----- INFORMATION PROVIDED
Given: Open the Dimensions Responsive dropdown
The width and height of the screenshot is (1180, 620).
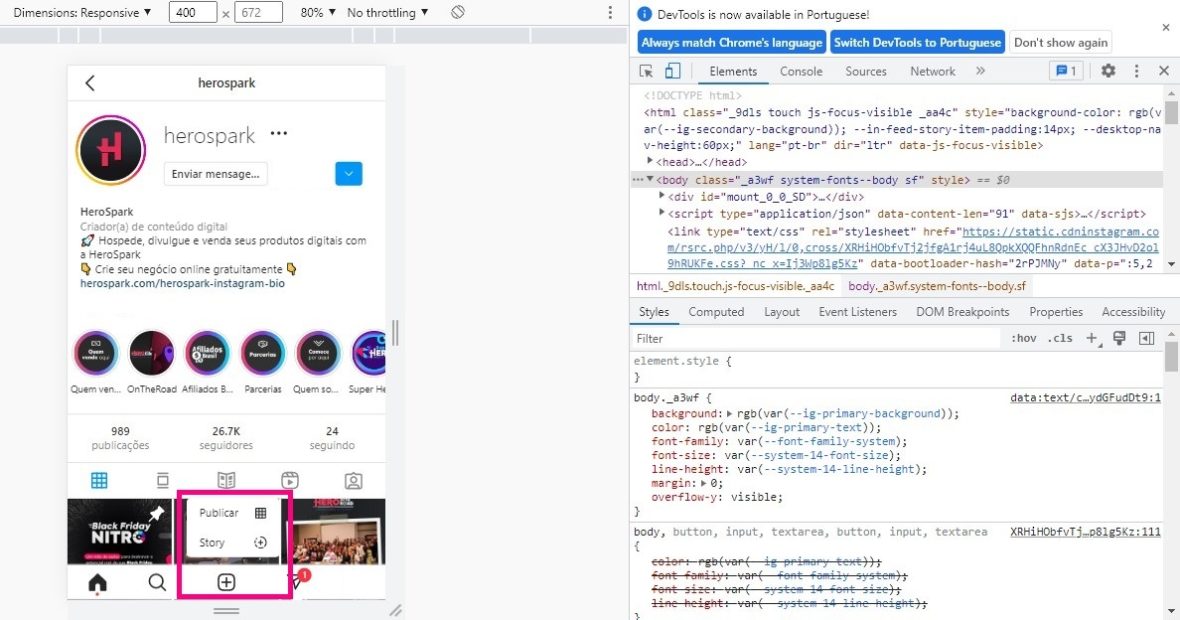Looking at the screenshot, I should [82, 13].
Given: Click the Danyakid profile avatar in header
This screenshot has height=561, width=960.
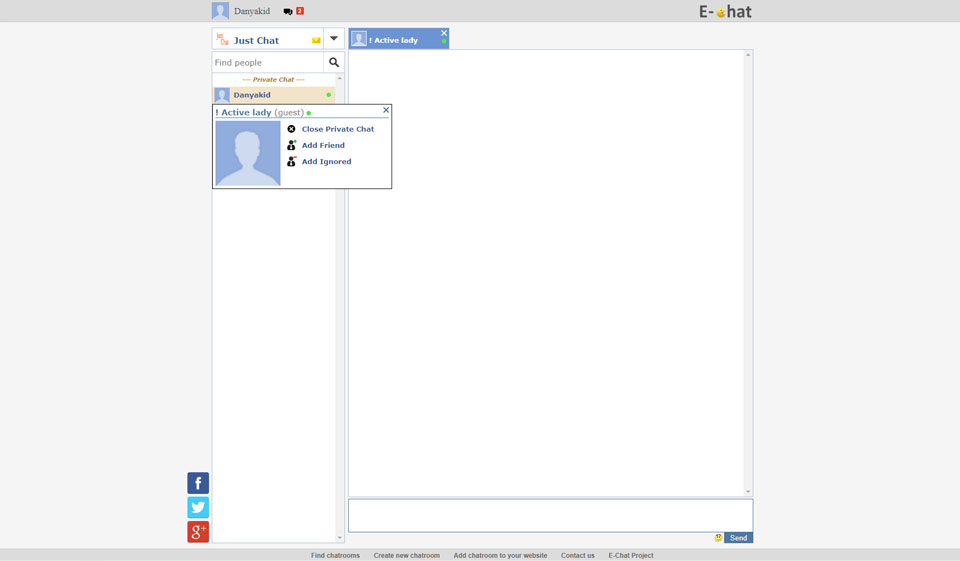Looking at the screenshot, I should pyautogui.click(x=220, y=11).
----------
_WHAT THE EXERCISE ASKS_
Reproduce only the lines from the line that holds "The width and" through the end of the records, exactly as they stand, both ends included and pictures excluded.

_SOLUTION TO THE EXERCISE_
The width and height of the screenshot is (1180, 620).
Looking at the screenshot, I should [82, 13].
Given: Click the Danyakid profile avatar in header
This screenshot has height=561, width=960.
Looking at the screenshot, I should pyautogui.click(x=220, y=11).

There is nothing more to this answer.